I inserted the server into the chassis and pressed the power button, but nothing happened.
iDRAC6 requires upto 2 minutes to initialize before the server can power up.
Check CMC power budget. The chassis power budget may have exceeded.
I have forgotten iDRAC6 administrative user name and password.
You must restore iDRAC6 to its default settings.
Reboot the server and press <Ctrl><E> when prompted to enter iDRAC6 Configuration Utility.
On iDRAC6 Configuration Utility menu, highlight Reset to Default and press <Enter>.
NOTE: You can also reset iDRAC6 from local RACADM by issuing racadm racresetcfg.
How can I change the name of the slot for my server?
Log in to CMC Web interface.
Open the Chassis tree and click Servers.
Click the Setup tab.
Enter the new name for the slot in the row for your server.
Click Apply.
When starting a console redirection session from iDRAC6 Web interface, an ActiveX security popup appears.
iDRAC6 may not be a trusted site. To prevent the security popup from appearing every time you begin a console redirection session, add iDRAC6 to the trusted site list in the client browser:
Click Tools® Internet Options® Security® Trusted sites.
Click Sites and enter the IP address or the DNS name of iDRAC6.
Click Add.
Click Custom Level.
In the Security Settings window, select Prompt under Download unsigned ActiveX Controls.
When I start a console redirection session, the viewer screen is blank.
If you have Virtual Media privilege but not Console Redirection privilege, you are able to start the viewer so that you can access the virtual media feature, but the managed server's console will not display.

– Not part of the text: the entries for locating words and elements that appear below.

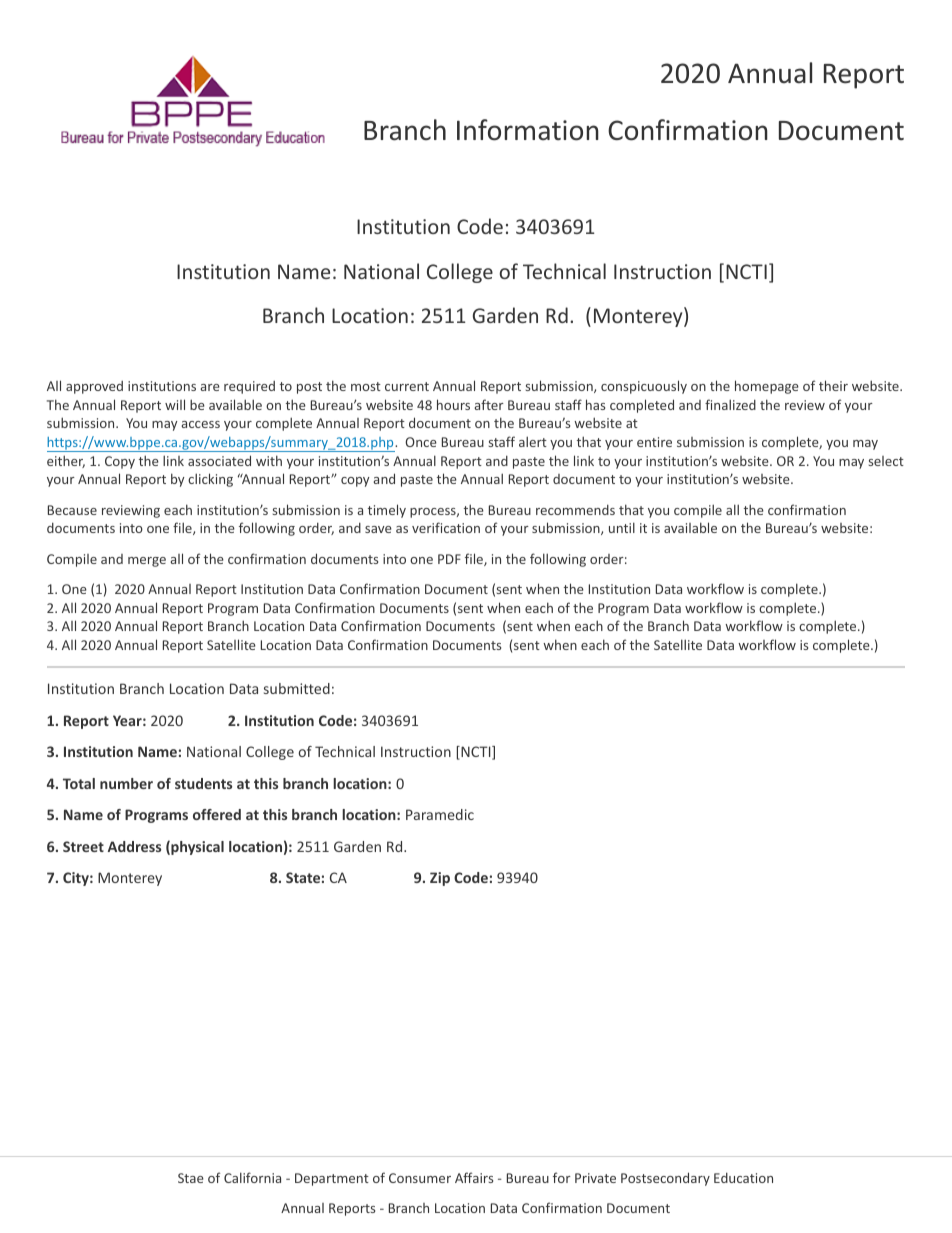 The height and width of the page is (1233, 952). What do you see at coordinates (210, 387) in the page?
I see `are` at bounding box center [210, 387].
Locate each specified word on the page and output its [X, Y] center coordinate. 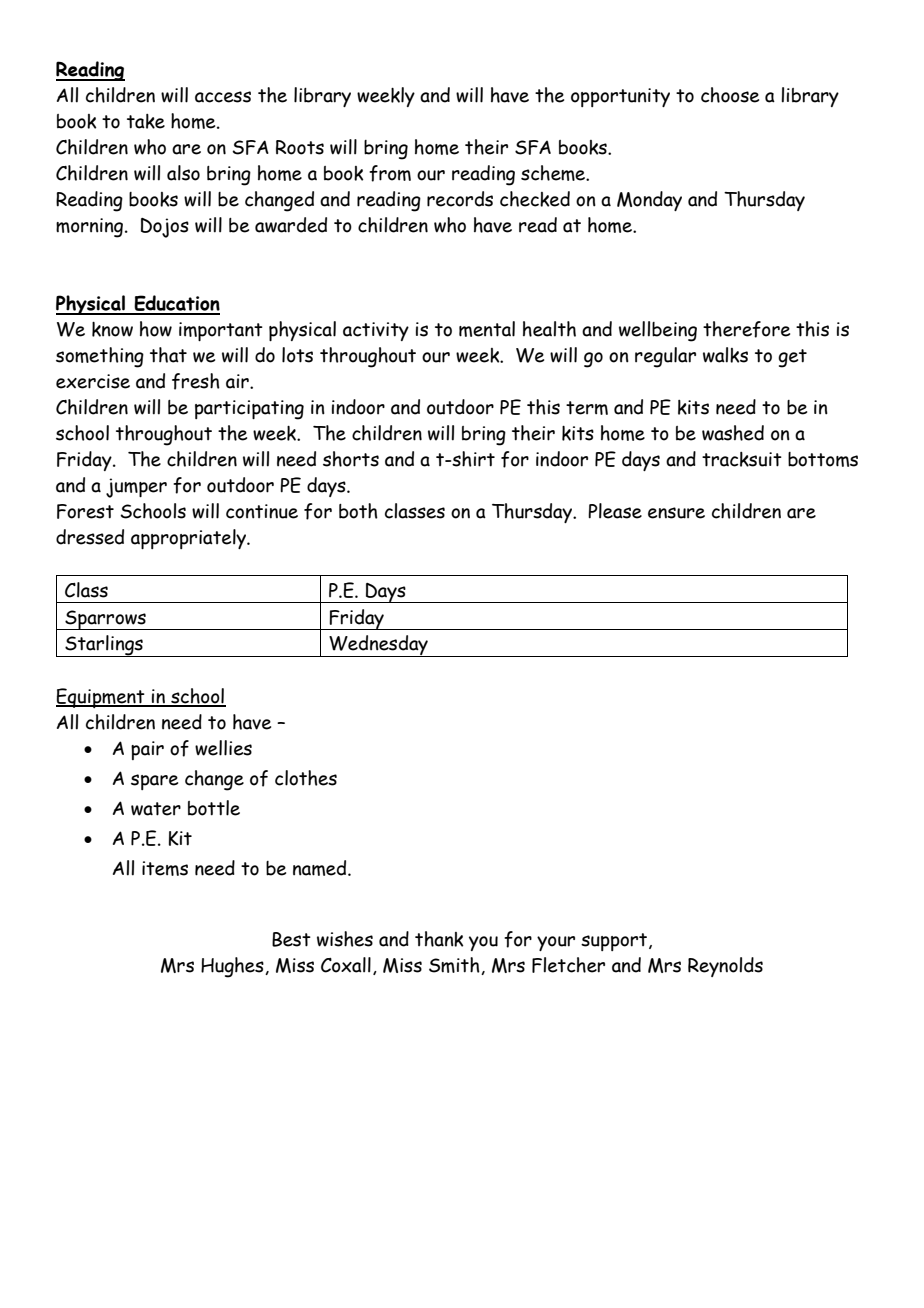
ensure [676, 513]
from [390, 173]
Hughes [233, 967]
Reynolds [725, 967]
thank [439, 939]
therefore [746, 329]
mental [487, 329]
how [156, 329]
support [615, 942]
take [146, 121]
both [358, 511]
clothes [306, 778]
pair [147, 750]
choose [730, 95]
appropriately [190, 539]
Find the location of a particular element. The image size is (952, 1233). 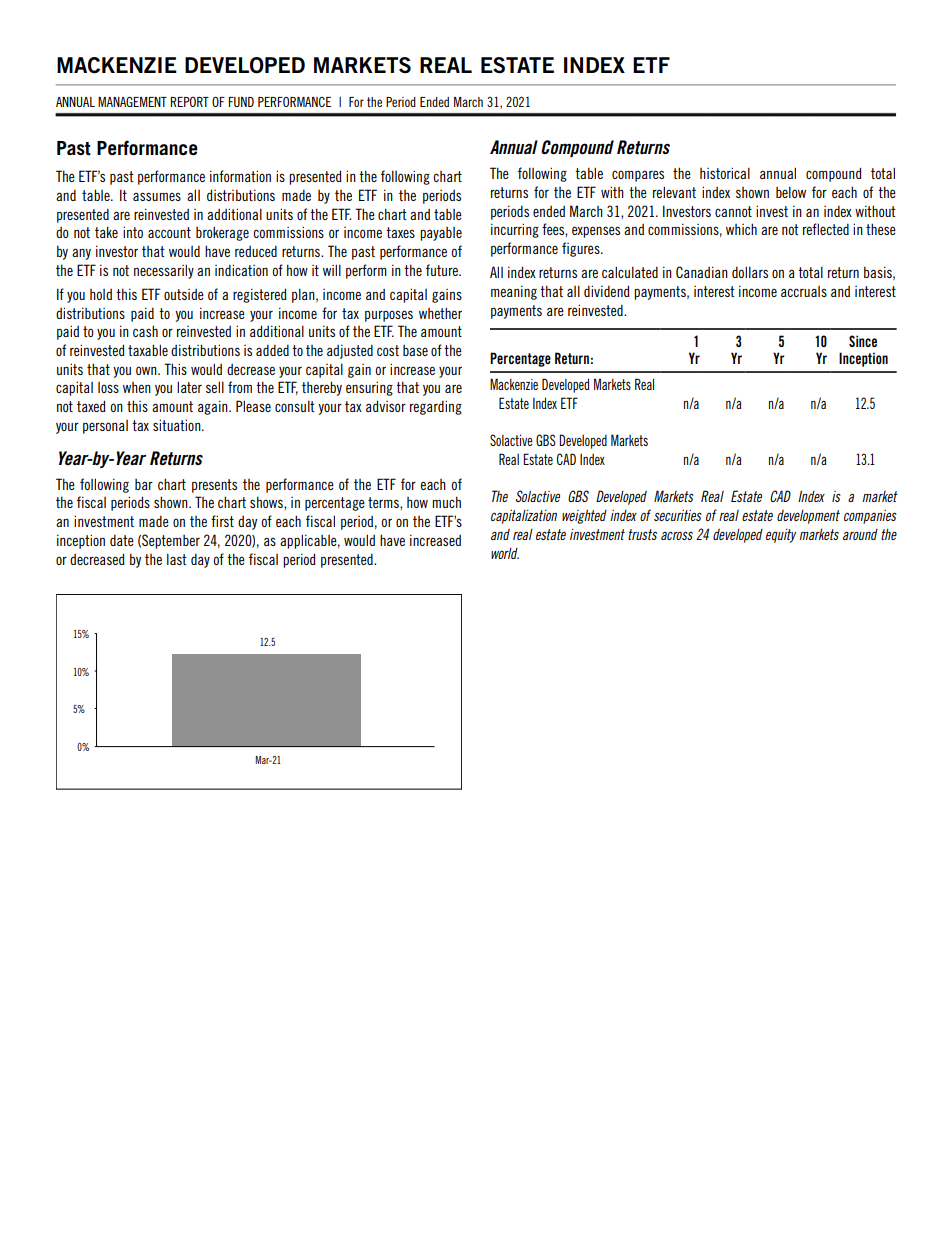

world is located at coordinates (505, 553).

iDRAC6 is not responding during boot.
Remove and reinsert the server.
Check CMC Web interface to see if iDRAC6 appears as an upgradable component. If it does, follow the instructions in "Updating iDRAC6 Firmware Using CMC."
If this does not correct the problem, contact technical support.
When attempting to boot the managed server, the power indicator is green, but there is no POST or no video at all.
This can happen if any of the following conditions is true:
Memory is not installed or is inaccessible.
The CPU is not installed or is inaccessible.
The video riser card is missing or improperly connected.
Also, look for error messages in iDRAC6 log from iDRAC6 Web interface or from the LCD.